→ EXERCISE BRIEF
Your answer must be the line holding "Task: Click the numpy (1.18.1) package box" followed by every later line through the end of the entries, exactly as written.

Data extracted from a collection
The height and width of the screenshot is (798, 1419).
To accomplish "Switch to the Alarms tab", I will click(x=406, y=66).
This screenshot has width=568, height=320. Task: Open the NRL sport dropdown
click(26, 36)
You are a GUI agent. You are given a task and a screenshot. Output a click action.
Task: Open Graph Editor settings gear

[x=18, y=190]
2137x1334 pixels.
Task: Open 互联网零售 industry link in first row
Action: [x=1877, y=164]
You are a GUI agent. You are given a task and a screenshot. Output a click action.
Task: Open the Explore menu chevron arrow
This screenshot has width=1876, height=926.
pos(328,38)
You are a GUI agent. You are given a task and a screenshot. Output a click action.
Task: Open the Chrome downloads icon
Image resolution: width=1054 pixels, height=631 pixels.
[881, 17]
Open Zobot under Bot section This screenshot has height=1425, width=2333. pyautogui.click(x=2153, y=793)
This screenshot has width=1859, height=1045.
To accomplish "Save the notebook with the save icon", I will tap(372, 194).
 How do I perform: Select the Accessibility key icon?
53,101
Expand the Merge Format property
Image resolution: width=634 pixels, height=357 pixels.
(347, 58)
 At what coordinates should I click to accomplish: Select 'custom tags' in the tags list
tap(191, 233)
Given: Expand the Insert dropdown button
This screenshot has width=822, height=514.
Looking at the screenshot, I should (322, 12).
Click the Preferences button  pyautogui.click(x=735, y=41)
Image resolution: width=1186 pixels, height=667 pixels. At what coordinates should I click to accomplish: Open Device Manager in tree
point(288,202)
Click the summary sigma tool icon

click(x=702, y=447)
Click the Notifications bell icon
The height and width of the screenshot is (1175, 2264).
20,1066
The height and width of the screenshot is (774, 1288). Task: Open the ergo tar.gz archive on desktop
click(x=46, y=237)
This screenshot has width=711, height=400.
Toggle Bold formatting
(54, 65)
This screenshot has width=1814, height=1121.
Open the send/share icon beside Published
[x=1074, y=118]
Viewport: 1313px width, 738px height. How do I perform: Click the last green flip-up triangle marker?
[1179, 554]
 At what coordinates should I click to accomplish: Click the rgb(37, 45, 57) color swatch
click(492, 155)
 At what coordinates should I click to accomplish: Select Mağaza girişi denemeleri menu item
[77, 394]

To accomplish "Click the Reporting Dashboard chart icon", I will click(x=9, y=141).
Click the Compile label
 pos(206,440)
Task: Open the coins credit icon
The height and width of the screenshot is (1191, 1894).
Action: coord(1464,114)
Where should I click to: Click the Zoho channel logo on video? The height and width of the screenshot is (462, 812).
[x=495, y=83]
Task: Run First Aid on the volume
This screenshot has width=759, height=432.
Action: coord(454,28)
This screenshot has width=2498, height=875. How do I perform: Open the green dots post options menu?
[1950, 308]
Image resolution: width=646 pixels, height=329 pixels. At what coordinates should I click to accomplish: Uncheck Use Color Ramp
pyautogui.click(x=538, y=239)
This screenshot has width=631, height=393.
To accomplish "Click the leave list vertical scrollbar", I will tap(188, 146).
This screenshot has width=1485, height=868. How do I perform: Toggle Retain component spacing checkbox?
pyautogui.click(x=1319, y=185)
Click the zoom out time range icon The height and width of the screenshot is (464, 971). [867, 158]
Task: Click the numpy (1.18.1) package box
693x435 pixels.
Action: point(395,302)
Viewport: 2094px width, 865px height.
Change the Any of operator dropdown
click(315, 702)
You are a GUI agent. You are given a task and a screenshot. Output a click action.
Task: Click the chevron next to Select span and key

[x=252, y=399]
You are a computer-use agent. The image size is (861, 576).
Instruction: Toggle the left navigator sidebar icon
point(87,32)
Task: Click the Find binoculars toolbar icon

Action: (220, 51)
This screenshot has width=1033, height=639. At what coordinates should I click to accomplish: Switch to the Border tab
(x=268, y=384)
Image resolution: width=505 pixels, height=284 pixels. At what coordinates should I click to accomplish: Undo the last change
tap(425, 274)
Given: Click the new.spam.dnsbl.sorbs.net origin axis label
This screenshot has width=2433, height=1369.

→ RESPONSE
Task: Click the numpy (1.18.1) package box
693x435 pixels.
Action: point(395,302)
Viewport: 2094px width, 865px height.
Change the Any of operator dropdown
click(315, 702)
You are a GUI agent. You are given a task and a screenshot. Output a click action.
Task: Click the chevron next to Select span and key

[x=252, y=399]
You are a computer-use agent. The image size is (861, 576).
Instruction: Toggle the left navigator sidebar icon
point(87,32)
Task: Click the Find binoculars toolbar icon

Action: (220, 51)
This screenshot has width=1033, height=639. At what coordinates should I click to accomplish: Switch to the Border tab
(x=268, y=384)
Image resolution: width=505 pixels, height=284 pixels. At what coordinates should I click to accomplish: Undo the last change
tap(425, 274)
Given: Click the new.spam.dnsbl.sorbs.net origin axis label
This screenshot has width=2433, height=1369.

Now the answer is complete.